Catching up on news during our months long hiatus, the June issue of Clinical Orthopaedics and Related Research featured members of OPUS and highlighted the importance of weight and mortality after total joint surgery.
Lead author, Associate Professor Michelle Dowsey, explained in the Editor’s Spotlight feature that contrary to popular line of thought, obese patients were less likely to have life-threatening complications or death following total joint surgery compared to underweight patients. Rather, it is underweight patients that may require further risk assessment post-surgery.
Using data pooled together from the St. Vincent’s Melbourne Arthroplasty Registry and Kaiser Permanente Total Joint Replacement Registry, over 150,000 patient records were analysed.
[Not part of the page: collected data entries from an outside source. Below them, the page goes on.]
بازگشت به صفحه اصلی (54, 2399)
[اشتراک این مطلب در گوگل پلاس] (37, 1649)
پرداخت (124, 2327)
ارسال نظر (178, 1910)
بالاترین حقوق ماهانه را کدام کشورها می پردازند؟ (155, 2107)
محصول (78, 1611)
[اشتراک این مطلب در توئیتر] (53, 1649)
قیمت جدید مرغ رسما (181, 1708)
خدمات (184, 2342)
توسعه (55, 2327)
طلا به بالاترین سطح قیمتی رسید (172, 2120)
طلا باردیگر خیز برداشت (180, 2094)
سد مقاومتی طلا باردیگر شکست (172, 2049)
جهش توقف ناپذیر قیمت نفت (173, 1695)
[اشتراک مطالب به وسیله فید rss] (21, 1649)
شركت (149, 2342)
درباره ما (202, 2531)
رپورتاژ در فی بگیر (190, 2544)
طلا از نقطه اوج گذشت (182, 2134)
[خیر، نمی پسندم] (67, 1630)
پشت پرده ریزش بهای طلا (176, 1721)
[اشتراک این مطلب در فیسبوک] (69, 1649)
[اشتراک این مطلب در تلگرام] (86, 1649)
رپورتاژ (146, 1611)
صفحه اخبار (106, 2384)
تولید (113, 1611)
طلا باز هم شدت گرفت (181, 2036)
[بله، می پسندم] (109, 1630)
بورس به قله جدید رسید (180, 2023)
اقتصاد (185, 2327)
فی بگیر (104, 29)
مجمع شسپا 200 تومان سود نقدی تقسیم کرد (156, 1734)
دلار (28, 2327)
Although patient selection bias may exist whereby only the healthiest of patients categorised as ‘obese’, are referred on for major surgical procedures, the study concludes that it is in fact, patients presenting as underweight, that are associated with a higher mortality risk post-surgery.
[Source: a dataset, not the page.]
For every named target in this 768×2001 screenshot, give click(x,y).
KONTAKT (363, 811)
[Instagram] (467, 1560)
Why this happens is still unknown, but A/Prof Dowsey does offer some suggestions: nutrition and physical activity. Clinicians referring patients to joint replacement surgery should be mindful that weight management and nutrition be carefully considered: obese patients are no more at risk that those of normal BMI ranges.
It is important to note here that this particular study examines the links that extend the number of years post-surgery. The foundations of OPUS is based on improving the quality of life for sufferers of osteoarthritis, measuring the remaining life is just one facet that influences quality. This latest study is just one of several research streams currently investigated to improve the patient experience.